Em tempos em que a intolerância ao migrante se naturaliza, quando pessoas em situação de refúgio são impedidas de ir e vir por muros, ou até mesmo veem seus direitos básicos ceifados, um bom texto pode ser um afago, um carinho na alma.
No último dia 5 de abril, o Sesc Pinheiros, em São Paulo recebeu, no workshop “Escrita Viva”, o diretor venezuelano de telenovelas Raúl Siccalona, que contou sua trajetória para cerca de 15 pessoas. O autor já publicou no MigraMundo anterirmente – leia aqui a crônica “Os velhos também se despedem”.
Antes de encerrar a “charla”, Raúl leu o texto abaixo, de sua autoria, que exprime a situação de quem deixa seu lar em busca de condições mais dignas de vida.
A culpa é dos migrantes
Por Raúl Siccalona
A culpa é dos migrantes, não importa se somos bons ou maus.
Adultos ou crianças ou se já aprendemos a falar português e pagamos impostos, a única coisa que importa é que não somos daqui.
A culpa é dos migrantes, porque não sabemos cumprir a promessa de que no ano que vem estaremos de volta em casa para comemorar com a família.
A culpa é dos migrantes porque somos muito bons em mentir. Mentimos quando nos perguntam como estamos e escondemos nossas horas de trabalho e o pouco tempo em que nos sentimos confortáveis atrás de um “está tudo bem”.

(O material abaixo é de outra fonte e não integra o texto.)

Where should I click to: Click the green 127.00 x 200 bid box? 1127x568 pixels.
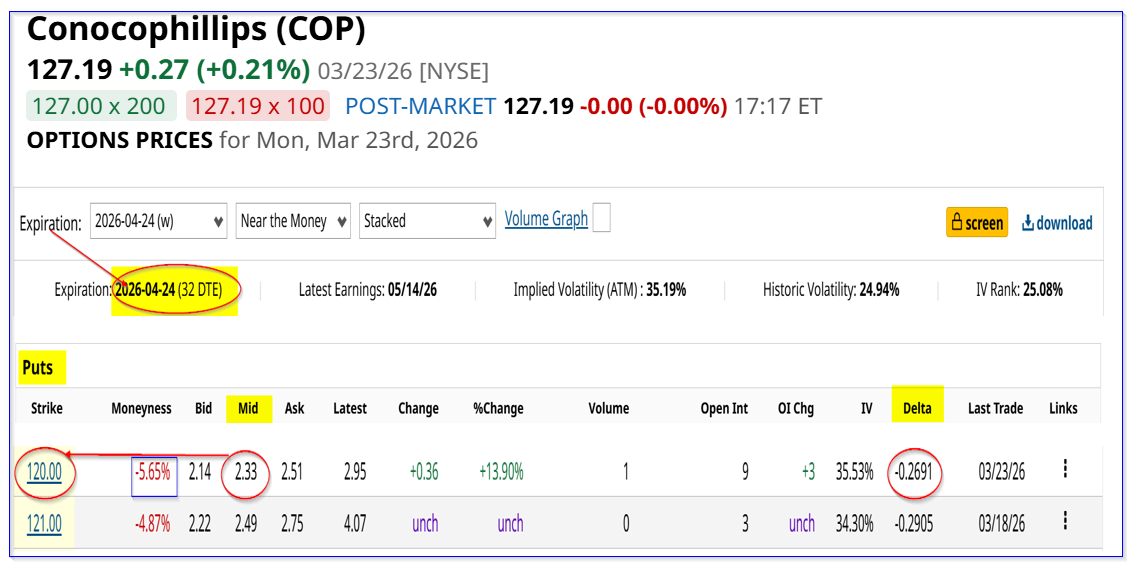coord(101,106)
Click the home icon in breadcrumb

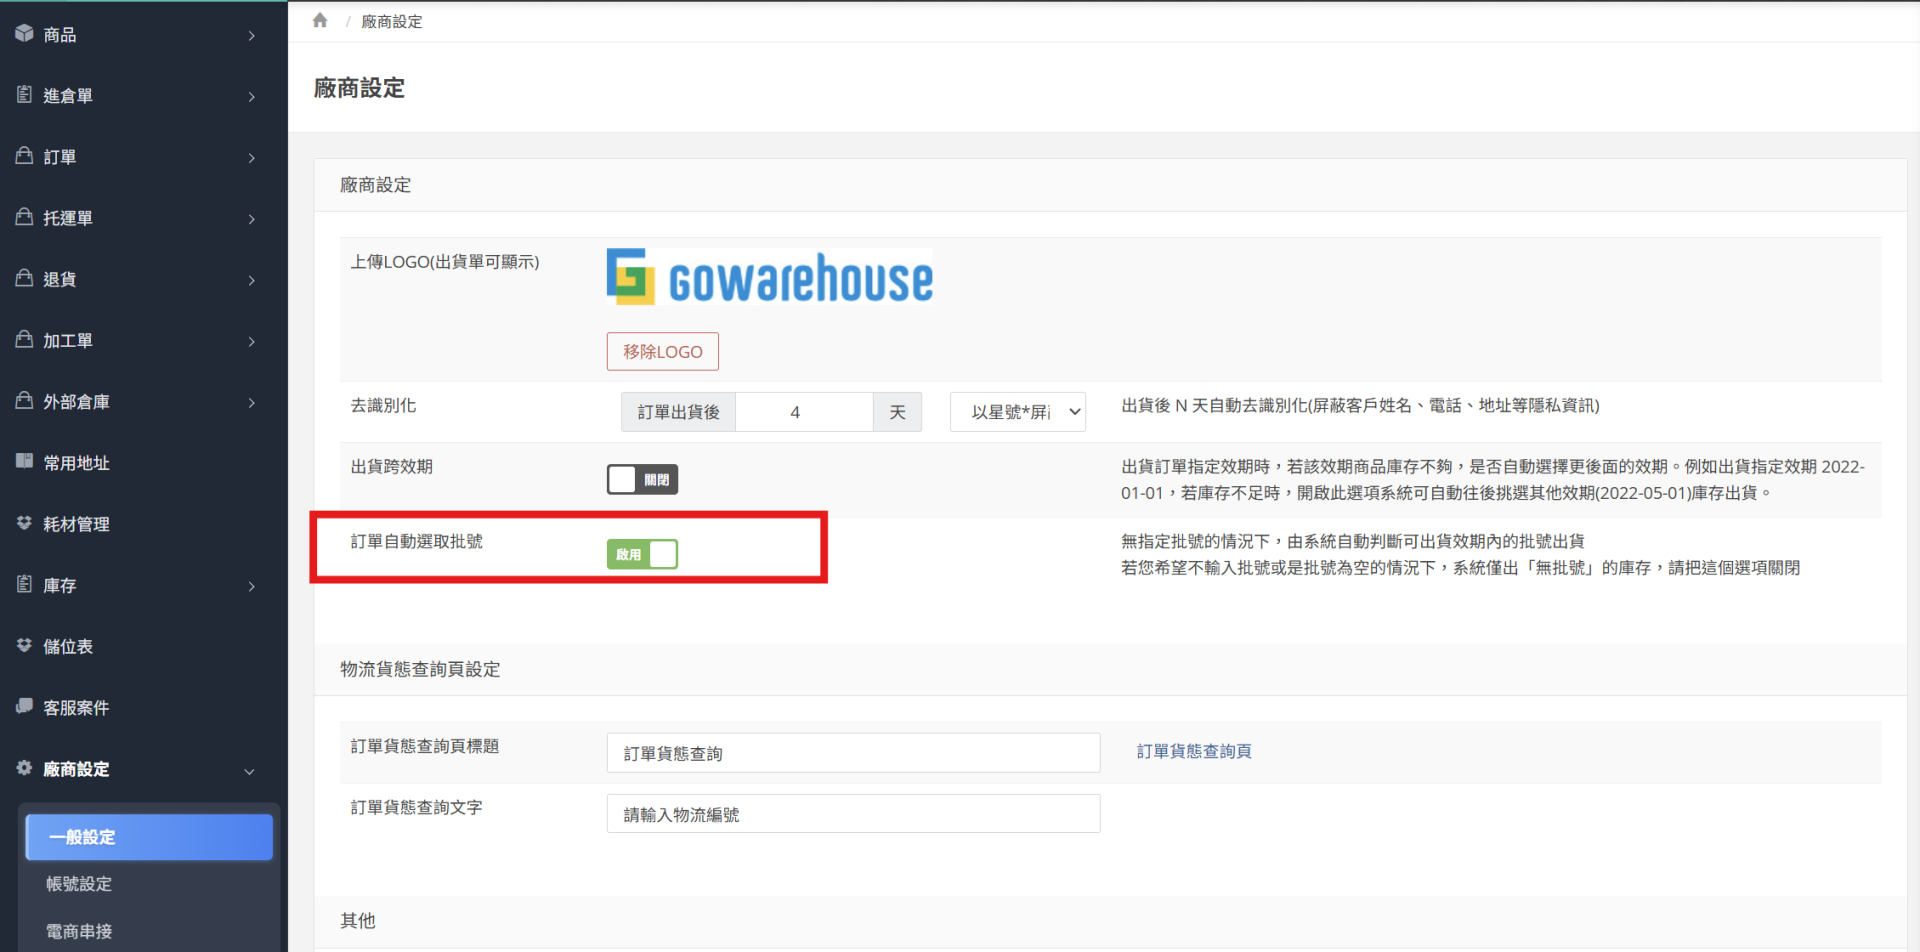tap(320, 21)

A culpa é dos migrantes por quererem decorar um lugar que não nos pertence, por compartilhar nossa música, nossa alegria, nossa dança, nossa fé com um sorriso que incomoda porque aqui ninguém tem o direito de ser feliz, aqui só viemos para trabalhar, porque não sabemos esquecer o bairro, a rua, o clima, as praias, porque nossas raízes ficaram onde foram arrancadas, porque temos força para tudo, para atravessar selvas, escalar muros, atravessar rios, para trabalhar mesmo dormindo, para suportar o frio da cidade e de sua gente, porque sabemos suportar a dor sem quebrar, não há costas de migrante que não doam, não há calcanhares descansados nem horas completas de sono.
A culpa é dos migrantes porque conosco tudo tem o mesmo sabor, arepas, tamales, ceviches, mate, hallacas, tudo tem sabor de distância, de dor, de suor, de solidão, de saudade porque conosco tudo soa igual, salsa, merengue, cumbia, boleros, rumba. reggaeton, tudo soa como paixão, luta, liberdade, rebelião.
A culpa é nossa porque acreditamos em Deus em todas as suas formas e cores e o usamos pendurado no pescoço, tatuado nos braços, pendurado na parede da casa ou o visitamos aos domingos, no que costumam chamar de dia de descanso, embora todos saibamos que nesta terra ninguém mais encontra descanso.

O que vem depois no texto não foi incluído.